Last time we discussed SB 1499, the Senate’s proposed legislation to update Arizona probate law. In this post, we will devote our attention to the House’s proposed legislation, HB 2424. Like SB 1499, HB 2424 proposes several changes to AZ probate law, although the focus of these changes is quite a bit different from the focus of the Senate’s proposed changes.
HB 2424 strives to heighten fiduciary accountability under the Arizona Probate Code, but instead of increasing judicial oversight, the House Bill gives wards and their families more authority to protect themselves. For instance, HB 2424 creates an extra-judicial committee that families can report to when they perceive problems with the judicial system itself. The bill also creates civil penalties for judges who fail to adequately protect the rights of wards. Also, the bill allows wards to discharge a fiduciary at least one time per year, even without cause.

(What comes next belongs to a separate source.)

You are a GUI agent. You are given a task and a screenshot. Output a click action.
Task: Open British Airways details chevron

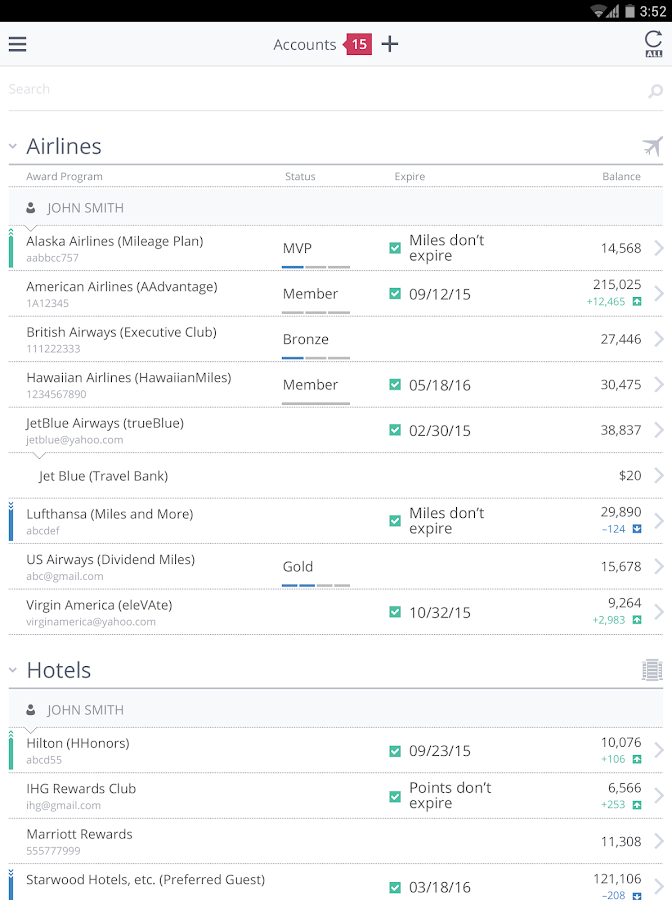(x=658, y=339)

The idea behind HB 2424 is that wards and their families need greater access to protections, and that they should have extra-judicial support to obtain these protections if necessary. It strives to rein in costs, and provides wards with tools outside the judicial system to help them keep costs down. Supporters of HB 2424 include community activists who argue that this legislation is the only way to improve AZ probate law. Of course, opponents to the bill also have valid arguments, so it is as of yet unclear which way the legislature will eventually come down on the issue.